Art World
Confessed Thief in 1997 Gustav Klimt Heist Claims Canvas Will Soon Be Returned
The police have new leads in the nearly 20-year-old case.
The police have new leads in the nearly 20-year-old case.
Sarah Cascone ShareShare This Article
An unsolved art heist, nearly two decades old, may have a happy ending in sight, reports the BBC. The case is that of Gustav Klimt’s The Lady, from the collection of the Ricci-Oddi gallery in Piacenza, Italy.
The painting was stolen February 22, 1997, vanishing without a trace while its gilded frame was found abandoned on the institution’s roof.
At the time, The Lady had recently acquired a new significance within Klimt’s oeuvre. Art student Claudia Maga, just 18 at the time, was studying The Complete Works of Gustav Klimt when she realized that The Lady, depicting a young woman glancing over her left shoulder, featured the same pose as the artist’s Portrait of a Young Lady, which hadn’t been seen since 1912.

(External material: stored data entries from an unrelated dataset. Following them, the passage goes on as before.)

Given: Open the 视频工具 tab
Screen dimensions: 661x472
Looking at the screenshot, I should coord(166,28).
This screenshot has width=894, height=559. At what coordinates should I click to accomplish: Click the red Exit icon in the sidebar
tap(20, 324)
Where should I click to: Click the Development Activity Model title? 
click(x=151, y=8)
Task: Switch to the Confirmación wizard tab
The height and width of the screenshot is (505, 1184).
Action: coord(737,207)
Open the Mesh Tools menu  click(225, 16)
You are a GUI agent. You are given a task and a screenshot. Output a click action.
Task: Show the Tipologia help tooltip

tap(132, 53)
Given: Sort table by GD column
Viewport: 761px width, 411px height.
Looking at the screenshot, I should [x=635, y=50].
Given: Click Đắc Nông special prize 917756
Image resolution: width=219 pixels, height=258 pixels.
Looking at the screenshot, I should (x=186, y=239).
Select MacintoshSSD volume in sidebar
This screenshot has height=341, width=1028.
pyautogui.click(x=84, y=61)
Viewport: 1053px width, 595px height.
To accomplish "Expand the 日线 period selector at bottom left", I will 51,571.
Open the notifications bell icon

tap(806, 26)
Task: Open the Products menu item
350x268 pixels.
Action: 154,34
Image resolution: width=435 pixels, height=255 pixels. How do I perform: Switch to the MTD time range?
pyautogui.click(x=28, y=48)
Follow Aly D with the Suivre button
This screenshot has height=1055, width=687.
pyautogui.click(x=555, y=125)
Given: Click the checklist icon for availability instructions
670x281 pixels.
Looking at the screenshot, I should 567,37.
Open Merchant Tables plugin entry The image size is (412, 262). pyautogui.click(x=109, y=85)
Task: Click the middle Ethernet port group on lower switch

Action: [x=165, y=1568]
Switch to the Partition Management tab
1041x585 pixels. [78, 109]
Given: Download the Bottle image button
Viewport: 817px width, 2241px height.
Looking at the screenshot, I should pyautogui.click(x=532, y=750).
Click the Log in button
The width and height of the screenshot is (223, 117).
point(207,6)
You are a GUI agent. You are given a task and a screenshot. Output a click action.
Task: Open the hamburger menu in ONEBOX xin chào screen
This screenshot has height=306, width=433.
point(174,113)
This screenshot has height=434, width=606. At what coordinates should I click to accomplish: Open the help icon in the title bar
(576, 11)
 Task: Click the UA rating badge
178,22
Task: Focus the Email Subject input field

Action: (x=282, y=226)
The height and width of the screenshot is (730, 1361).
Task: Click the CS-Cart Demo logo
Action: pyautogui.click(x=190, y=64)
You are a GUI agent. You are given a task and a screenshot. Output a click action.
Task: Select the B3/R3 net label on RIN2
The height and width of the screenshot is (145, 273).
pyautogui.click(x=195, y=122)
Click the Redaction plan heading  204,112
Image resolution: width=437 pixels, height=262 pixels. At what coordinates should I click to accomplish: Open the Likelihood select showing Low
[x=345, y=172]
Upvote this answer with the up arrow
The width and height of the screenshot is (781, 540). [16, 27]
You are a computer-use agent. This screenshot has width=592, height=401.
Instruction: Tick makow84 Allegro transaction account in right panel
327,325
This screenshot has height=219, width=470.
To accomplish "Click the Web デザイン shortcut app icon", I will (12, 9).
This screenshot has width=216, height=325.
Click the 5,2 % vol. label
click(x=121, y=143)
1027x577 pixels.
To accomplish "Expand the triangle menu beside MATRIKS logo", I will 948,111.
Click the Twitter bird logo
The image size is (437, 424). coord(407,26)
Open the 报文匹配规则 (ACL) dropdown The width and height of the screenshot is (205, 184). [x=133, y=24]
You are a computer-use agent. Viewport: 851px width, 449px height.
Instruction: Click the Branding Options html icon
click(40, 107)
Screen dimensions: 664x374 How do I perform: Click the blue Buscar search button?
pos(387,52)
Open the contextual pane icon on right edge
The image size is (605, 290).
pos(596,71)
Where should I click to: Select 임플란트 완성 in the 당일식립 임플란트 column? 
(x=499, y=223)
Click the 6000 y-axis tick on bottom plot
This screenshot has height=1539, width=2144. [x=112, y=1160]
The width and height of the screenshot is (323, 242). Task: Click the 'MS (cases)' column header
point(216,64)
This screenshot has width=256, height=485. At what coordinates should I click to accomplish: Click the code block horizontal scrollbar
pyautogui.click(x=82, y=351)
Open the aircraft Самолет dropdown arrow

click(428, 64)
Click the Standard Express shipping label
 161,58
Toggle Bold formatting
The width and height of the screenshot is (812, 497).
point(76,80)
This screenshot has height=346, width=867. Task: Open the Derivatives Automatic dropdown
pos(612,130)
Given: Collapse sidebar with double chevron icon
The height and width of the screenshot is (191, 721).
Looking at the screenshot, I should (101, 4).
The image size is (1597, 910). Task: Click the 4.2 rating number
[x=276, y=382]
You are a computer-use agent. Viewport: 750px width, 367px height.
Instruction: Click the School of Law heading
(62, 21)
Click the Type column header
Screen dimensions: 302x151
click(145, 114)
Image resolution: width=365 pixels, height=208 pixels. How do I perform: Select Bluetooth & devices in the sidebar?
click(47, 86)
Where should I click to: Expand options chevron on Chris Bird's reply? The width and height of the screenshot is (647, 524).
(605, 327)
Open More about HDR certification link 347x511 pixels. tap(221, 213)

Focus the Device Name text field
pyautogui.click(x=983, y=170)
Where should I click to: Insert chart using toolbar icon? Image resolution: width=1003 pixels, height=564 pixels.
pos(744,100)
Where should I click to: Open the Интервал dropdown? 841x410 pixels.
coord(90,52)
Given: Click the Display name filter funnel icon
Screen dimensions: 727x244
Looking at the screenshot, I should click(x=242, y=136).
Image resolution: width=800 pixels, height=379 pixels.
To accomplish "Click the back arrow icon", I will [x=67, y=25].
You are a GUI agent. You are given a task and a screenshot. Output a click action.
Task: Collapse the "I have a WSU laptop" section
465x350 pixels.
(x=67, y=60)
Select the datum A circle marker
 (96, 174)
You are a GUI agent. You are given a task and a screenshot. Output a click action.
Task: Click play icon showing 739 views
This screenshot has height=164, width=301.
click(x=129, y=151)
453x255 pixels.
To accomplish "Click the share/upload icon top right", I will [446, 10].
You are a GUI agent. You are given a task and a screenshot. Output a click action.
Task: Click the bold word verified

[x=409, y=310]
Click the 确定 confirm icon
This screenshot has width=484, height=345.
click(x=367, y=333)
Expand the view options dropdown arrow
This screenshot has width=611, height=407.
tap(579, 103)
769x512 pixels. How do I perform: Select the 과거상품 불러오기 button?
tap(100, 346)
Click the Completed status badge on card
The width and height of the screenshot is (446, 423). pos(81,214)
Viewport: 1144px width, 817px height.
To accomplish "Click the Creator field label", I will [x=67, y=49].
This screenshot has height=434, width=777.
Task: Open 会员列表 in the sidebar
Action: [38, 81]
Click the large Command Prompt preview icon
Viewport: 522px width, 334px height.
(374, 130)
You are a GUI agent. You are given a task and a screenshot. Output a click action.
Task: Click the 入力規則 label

Maga had the bright idea to overlay the earlier painting, in which the woman wears a scarf and hat, with The Lady, and found they were a perfect match. X-rays confirmed her hunch: “The Lady was concealing another portrait beneath it, the only double portrait Klimt has ever painted,” Maga told the BBC.
Supposedly, the first portrait was of Klimt’s dead love, repainted out of grief.
The gallery decided to arrange an exhibition around the sensational discovery, in a location near city hall. It was timed to planned renovations at the gallery. The chaos involved provided the perfect cover for the theft, as it was initially assumed the painting had been packed up in anticipation of the move.
In April of that year, border police intercepted a package containing what at first blush appeared to be the painting, but was quickly unveiled as a recently-completed forgery.
The case was closed not long after, but was reopened in March 2014. A man surfaced asking for a ransom in exchange for the work last November, but nothing came of it at the time. There is now new hope thanks to recent investigations by Col Luca Pietranera, and the local thief who confessed his guilt in the crime.
“I stole it months before anybody had noticed,” the thief told the BBC, explaining that he had first swapped the Klimt original for a worthless copy with help from a gallery employee. “Nobody blinked, nobody noticed. It was an easy and carefully planned inside job.”
Fearing that Klimt experts drawn to the upcoming exhibition would detect the truth, the thief planned a second, unmissable robbery.
Even though the man quickly sold The Lady for cash and cocaine, he boldly predicts that the painting will be returned within the next few months, in time for the 20th anniversary of the theft. Italian police also seem to be confident, and are reportedly investigating leads connected to a private collection in Europe.